[Aufgabendetails] Entnimm den Forenauszug zum Netzwerkproblem unter Gentoo und gib ihn vollständig und Zeichen für Zeichen wieder.

[Vorliegender Auszug]

______________________________

Soweit der Zwischenstand.

----------

## UTgamer

So ganz finde ich diese Hauptplatinenversion nicht bei MSI, ich vermute mal du hast diese http://www.msi-computer.de/produkte/main_idx_view.php?Prod_id=581

Dann gehe ich jetzt auch einmal davon aus das du dein Gentoo bereits installiert hast, oder bist du noch bei der Start-CD?

Du sagst das Netzwerk läuft eine Zeit lang und dann nicht mehr, sollte dies von der boot-CD aus sein dann starte mit den Kernel-Grubparametern noacpi.

Ist dies jetzt aber auf einem installierten System der Fall, hilft es das Realtek Netzwerkkartenmodul mit einer Parameterübergabe (die ich nicht kenne) in RC zu starten so das der Energiesparmodus nicht für die Netzwerkkarte greift.

Ich kenne den Fall das einige Karten (Chips) im System von Windows in einen Energiesparmodus geschickt werden welcher in einem Dualbootsystem mit Windows zusammen auf der gleichen HW betrieben wird. Windows schreibt einige temporäre Parameter ins BIOS, die der Linux-Kernel nicht sauber interpretieren kann. Solltest du also erst Windows starten und später Linux treten solche Fehler häufiger auf. Abhilfe schafft hier nur ein löschen der von Windows gesetzten Parameter durch richtiges ausschalten des Rechners, dann ein wenig warten (~30 Sek.), einschalten um jetzt erst Linux zu starten. Das gleiche passiert häufiger mit Soundkarten.

______________________________

[Quelldaten]
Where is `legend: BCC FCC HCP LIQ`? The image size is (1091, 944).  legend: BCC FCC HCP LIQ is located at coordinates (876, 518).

______________________________

[Antwort]
Soweit der Zwischenstand.

----------

## UTgamer

So ganz finde ich diese Hauptplatinenversion nicht bei MSI, ich vermute mal du hast diese http://www.msi-computer.de/produkte/main_idx_view.php?Prod_id=581

Dann gehe ich jetzt auch einmal davon aus das du dein Gentoo bereits installiert hast, oder bist du noch bei der Start-CD?

Du sagst das Netzwerk läuft eine Zeit lang und dann nicht mehr, sollte dies von der boot-CD aus sein dann starte mit den Kernel-Grubparametern noacpi.

Ist dies jetzt aber auf einem installierten System der Fall, hilft es das Realtek Netzwerkkartenmodul mit einer Parameterübergabe (die ich nicht kenne) in RC zu starten so das der Energiesparmodus nicht für die Netzwerkkarte greift.

Ich kenne den Fall das einige Karten (Chips) im System von Windows in einen Energiesparmodus geschickt werden welcher in einem Dualbootsystem mit Windows zusammen auf der gleichen HW betrieben wird. Windows schreibt einige temporäre Parameter ins BIOS, die der Linux-Kernel nicht sauber interpretieren kann. Solltest du also erst Windows starten und später Linux treten solche Fehler häufiger auf. Abhilfe schafft hier nur ein löschen der von Windows gesetzten Parameter durch richtiges ausschalten des Rechners, dann ein wenig warten (~30 Sek.), einschalten um jetzt erst Linux zu starten. Das gleiche passiert häufiger mit Soundkarten.